Federation Coordinator: Manages cross-project dependency tracking, shared knowledge base governance, and cross-team requirement traceability. Facilitates Federation Sync ceremonies (Section 7.5) at the portfolio level.
These are responsibility sets, not job titles. One person MAY cover multiple Enterprise roles.
4.7 Summary
| Responsibility | Team | Enterprise |
|---|---|---|
| Supervisor | SHALL (each Pair) | SHALL (each Pair) |
| Context Architect | SHALL (dedicated) | SHALL (dedicated) |
| Knowledge Engineer | SHALL (dedicated) | SHALL (dedicated) |
| Flow Manager | SHALL (dedicated) | SHALL (dedicated) |
| Verification Engineer | SHALL (dedicated) | SHALL (dedicated) |
| Portfolio Manager | — | SHALL |
| Chief Supervisor | — | SHALL |
| Federation Coordinator | — | SHALL |
NOTE: For entry-level adoption (1–2 Pairs), see SENAR Core. The Supervisor role in Core absorbs all responsibilities.

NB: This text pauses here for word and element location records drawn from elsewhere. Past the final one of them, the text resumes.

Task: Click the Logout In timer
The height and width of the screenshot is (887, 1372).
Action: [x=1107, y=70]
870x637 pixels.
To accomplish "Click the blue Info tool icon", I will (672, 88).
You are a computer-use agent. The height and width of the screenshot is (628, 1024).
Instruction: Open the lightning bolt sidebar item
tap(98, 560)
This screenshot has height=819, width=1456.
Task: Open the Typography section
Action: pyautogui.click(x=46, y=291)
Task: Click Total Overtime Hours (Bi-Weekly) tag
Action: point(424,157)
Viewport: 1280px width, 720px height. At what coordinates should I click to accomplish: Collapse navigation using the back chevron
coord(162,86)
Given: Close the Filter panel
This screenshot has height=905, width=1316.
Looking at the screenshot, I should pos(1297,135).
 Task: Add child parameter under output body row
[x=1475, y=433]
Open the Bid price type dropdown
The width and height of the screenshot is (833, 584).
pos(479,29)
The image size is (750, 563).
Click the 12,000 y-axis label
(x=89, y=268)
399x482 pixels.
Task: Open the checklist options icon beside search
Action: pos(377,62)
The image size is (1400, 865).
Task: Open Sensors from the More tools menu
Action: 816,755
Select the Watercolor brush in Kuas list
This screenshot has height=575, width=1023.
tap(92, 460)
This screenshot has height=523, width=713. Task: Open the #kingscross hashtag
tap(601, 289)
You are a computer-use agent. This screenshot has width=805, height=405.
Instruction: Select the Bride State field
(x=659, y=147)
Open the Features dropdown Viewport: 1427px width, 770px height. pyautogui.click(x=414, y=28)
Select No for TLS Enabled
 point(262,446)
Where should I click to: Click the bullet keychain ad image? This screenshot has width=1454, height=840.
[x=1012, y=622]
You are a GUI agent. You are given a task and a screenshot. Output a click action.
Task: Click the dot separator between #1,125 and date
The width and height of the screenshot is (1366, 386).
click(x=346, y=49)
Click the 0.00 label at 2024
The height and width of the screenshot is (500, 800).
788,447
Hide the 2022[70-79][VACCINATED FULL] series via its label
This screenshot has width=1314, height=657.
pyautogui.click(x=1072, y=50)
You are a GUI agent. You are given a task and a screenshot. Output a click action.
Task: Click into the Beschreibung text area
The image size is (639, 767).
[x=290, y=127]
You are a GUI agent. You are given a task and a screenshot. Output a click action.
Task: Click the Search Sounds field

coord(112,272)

4.8 Role Combinations by Team Size
| Team Size | Combination Pattern |
|---|---|
| 1 Pair (Core) | Supervisor covers all responsibilities informally |
| 1–3 Pairs (Foundation) | Supervisor + Context Architect (combined), Knowledge Engineer + Verification Engineer (combined). 2 people cover all roles. |
| 3–5 Pairs (Team) | Context Architect + Flow Manager (combined), Knowledge Engineer (dedicated or shared), Verification Engineer (dedicated), Supervisors (each pair). Minimum 3 distinct role-holders. |
| 5–10 Pairs (Team) | All 5 roles dedicated. Context Architect may still combine with Flow Manager at 5–6 pairs. |
| 10+ Pairs (Enterprise) | All roles dedicated + Enterprise roles (Portfolio Manager, Chief Supervisor, Federation Coordinator). |
NOTE: Role combinations are SHOULD-level guidance. Organizations MAY choose different combinations based on team skills and domain. The requirement is that all responsibilities are covered, not that specific combinations are used.